Jaime GUERRERO
La presidenta Claudia Sheinbaum confirmó este jueves que el gobierno federal busca una mayor coordinación entre la Fiscalía General de la República (FGR) y la Secretaría de Seguridad y Protección Ciudadana (SSPC) a partir del relevo de Alejandro Gertz Manero, quien ayer presentó su renuncia al cargo para, asumir una embajada.
“Respetamos mucho al doctor Gertz, había habido coordinación, pero espero que ahora, a partir de que se nombre al nuevo Fiscal o la nueva Fiscal, haya todavía más coordinación”, declaró la mandataria durante su conferencia matutina.
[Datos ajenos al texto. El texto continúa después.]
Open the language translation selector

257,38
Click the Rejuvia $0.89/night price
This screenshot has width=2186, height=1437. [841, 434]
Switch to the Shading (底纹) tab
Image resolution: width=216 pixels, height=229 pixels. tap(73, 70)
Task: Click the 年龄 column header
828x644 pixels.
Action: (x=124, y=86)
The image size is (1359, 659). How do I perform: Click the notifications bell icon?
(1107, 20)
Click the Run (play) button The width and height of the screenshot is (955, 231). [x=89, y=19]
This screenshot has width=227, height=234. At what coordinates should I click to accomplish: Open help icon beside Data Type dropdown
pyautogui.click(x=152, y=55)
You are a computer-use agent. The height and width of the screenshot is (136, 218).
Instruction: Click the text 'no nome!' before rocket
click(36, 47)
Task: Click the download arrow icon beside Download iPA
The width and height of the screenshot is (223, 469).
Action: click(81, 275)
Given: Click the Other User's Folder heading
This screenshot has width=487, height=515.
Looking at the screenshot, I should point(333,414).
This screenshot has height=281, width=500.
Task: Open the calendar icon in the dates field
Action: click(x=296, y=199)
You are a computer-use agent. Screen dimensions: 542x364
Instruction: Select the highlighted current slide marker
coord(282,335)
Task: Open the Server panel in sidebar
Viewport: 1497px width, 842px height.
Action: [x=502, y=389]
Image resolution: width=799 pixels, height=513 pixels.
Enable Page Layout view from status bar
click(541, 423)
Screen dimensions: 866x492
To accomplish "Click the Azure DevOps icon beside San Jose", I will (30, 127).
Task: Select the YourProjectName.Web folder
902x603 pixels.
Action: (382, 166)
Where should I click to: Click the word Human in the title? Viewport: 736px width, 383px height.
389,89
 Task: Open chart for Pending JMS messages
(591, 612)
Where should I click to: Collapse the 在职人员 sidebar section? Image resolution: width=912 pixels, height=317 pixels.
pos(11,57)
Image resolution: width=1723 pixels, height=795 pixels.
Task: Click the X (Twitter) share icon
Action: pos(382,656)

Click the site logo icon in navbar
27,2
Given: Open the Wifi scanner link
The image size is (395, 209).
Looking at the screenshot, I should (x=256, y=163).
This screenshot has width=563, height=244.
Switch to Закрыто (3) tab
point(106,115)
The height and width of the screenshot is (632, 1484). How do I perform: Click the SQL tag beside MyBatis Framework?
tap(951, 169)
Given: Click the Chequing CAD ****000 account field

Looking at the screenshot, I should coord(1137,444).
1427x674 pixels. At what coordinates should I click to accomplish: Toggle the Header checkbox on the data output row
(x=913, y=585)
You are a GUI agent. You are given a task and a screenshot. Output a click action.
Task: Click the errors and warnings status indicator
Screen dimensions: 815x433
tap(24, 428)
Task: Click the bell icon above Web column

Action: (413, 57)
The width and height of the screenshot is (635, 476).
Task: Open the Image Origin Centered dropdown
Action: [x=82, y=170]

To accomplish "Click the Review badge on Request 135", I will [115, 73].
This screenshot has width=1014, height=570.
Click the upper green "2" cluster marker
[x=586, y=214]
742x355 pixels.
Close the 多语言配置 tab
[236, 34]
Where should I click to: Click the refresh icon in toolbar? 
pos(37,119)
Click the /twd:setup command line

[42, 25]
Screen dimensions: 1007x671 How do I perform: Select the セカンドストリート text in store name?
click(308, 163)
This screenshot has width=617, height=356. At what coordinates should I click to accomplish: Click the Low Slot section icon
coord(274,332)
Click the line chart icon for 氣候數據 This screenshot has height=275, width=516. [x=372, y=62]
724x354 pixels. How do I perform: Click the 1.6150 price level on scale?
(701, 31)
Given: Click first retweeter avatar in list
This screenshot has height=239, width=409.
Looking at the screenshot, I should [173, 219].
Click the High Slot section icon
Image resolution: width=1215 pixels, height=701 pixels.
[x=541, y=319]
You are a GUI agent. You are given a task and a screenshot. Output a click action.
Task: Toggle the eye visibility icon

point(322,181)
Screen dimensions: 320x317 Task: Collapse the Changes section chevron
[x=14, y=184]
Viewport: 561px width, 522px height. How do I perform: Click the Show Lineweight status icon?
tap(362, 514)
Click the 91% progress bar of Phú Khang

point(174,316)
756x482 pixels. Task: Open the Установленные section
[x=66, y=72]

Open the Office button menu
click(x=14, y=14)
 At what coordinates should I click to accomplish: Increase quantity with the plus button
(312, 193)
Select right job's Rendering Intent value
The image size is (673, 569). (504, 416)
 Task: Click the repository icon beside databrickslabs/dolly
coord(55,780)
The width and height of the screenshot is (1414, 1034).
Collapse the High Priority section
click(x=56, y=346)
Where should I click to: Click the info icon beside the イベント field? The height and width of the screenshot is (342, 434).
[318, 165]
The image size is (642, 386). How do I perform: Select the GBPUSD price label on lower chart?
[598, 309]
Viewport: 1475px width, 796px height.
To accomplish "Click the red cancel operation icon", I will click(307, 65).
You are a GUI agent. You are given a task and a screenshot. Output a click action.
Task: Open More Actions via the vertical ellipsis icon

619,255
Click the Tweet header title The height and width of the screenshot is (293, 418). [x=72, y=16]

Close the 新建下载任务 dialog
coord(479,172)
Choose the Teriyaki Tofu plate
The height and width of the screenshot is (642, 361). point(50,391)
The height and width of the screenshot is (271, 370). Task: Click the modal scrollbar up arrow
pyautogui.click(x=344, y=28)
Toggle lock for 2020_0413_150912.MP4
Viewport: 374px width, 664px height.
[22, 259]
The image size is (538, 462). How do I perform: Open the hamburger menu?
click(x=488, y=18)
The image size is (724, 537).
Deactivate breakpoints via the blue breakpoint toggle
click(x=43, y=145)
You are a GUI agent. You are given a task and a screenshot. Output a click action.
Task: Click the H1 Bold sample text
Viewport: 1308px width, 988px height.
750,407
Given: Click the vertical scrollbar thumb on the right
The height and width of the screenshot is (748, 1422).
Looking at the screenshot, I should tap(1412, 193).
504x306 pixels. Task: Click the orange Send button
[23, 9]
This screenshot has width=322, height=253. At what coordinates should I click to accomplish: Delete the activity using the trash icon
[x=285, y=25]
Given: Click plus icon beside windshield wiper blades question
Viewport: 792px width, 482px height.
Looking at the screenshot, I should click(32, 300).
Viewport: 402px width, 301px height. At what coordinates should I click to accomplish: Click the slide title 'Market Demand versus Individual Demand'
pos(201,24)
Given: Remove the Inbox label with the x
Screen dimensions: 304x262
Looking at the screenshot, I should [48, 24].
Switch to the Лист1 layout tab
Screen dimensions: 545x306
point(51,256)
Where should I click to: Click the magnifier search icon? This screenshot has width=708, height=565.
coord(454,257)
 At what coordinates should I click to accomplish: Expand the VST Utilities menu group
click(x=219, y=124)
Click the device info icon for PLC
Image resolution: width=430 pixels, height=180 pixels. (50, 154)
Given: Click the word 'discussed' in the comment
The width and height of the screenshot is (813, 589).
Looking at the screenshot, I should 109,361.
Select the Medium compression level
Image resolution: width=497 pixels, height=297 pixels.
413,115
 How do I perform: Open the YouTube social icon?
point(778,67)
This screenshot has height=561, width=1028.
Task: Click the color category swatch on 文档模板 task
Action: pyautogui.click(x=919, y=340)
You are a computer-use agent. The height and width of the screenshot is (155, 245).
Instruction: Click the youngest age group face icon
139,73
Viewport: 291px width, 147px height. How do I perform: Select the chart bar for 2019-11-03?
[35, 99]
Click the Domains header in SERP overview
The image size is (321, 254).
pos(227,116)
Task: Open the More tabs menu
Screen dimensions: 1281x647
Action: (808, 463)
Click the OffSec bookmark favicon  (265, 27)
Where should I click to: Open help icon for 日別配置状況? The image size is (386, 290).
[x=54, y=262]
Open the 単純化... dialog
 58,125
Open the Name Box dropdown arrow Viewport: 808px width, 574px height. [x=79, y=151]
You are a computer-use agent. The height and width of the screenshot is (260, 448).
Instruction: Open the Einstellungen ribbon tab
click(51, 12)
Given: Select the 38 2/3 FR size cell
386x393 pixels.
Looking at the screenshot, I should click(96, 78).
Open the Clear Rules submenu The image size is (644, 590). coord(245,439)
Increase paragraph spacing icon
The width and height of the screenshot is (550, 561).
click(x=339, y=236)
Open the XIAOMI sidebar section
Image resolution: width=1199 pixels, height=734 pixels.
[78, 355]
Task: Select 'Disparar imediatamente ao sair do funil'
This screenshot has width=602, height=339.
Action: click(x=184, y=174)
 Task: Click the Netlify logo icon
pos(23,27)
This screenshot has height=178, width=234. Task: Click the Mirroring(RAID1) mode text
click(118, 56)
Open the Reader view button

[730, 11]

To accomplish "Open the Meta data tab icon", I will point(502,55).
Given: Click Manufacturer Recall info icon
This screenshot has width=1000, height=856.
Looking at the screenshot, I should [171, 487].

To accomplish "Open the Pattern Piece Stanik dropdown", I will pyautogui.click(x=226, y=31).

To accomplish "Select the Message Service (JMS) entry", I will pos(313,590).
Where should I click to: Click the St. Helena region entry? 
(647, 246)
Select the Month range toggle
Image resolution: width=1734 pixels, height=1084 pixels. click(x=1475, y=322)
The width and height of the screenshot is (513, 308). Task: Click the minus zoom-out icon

Sheinbaum subrayó que garantizar la paz y la seguridad es una responsabilidad compartida entre el Ejecutivo, las fiscalías y el Poder Judicial, siempre “respetando la autonomía” de la institución.
En el mismo mensaje, la presidenta tuvo palabras de elogio para Ernestina Godoy, quien desde ayer asumió el interinato de la FGR y es considerada una de sus colaboradoras de mayor confianza.
“Ernestina es una mujer extraordinaria, de principios, honesta, de muchas convicciones y demostró resultados cuando fue fiscal de la Ciudad de México”, afirmó Sheinbaum, aunque aclaró que la decisión final sobre el titular definitivo corresponde exclusivamente al Senado.
El relevo se concretó en un solo día: Gertz Manero notificó al Senado su renuncia –que debería haber concluido hasta 2028– y, antes de dejar el cargo, designó a Godoy como fiscal de Control, figura que le permitió asumir automáticamente el interinato.
Horas después, el Senado abrió el proceso para elegir al nuevo fiscal o fiscala para un periodo de nueve años, con fecha límite del próximo 4 de diciembre.
El interinato no inhabilita a Godoy para participar en la contienda.
Ernestina Godoy fue procuradora de Justicia de la Ciudad de México de 2018 a 2020, durante la Jefatura de Gobierno de Claudia Sheinbaum, y posteriormente fiscal capitalina hasta 2024, cargo del que se separó para integrarse como consejera jurídica del equipo presidencial.
La salida de Alejandro Gertz Manero cierra un periodo de casi siete años marcado por fuertes controversias: desde el manejo del caso Florence Cassez-Israel Vallarta, la investigación por la muerte de su cuñada y su hermano, hasta fracasos judiciales de alto perfil y, en los últimos meses, crecientes desencuentros con el actual gobierno federal, particularmente con el secretario de Seguridad, Omar García Harfuch.
Con el cambio en la FGR, el gobierno de la Cuarta Transformación busca imprimir un nuevo impulso a la coordinación institucional en materia de seguridad, en un contexto donde la violencia sigue siendo uno de los principales retos del sexenio que apenas inicia.
El Senado tiene ahora seis días para definir quién será el próximo titular de una de las instituciones clave del sistema de justicia penal mexicano.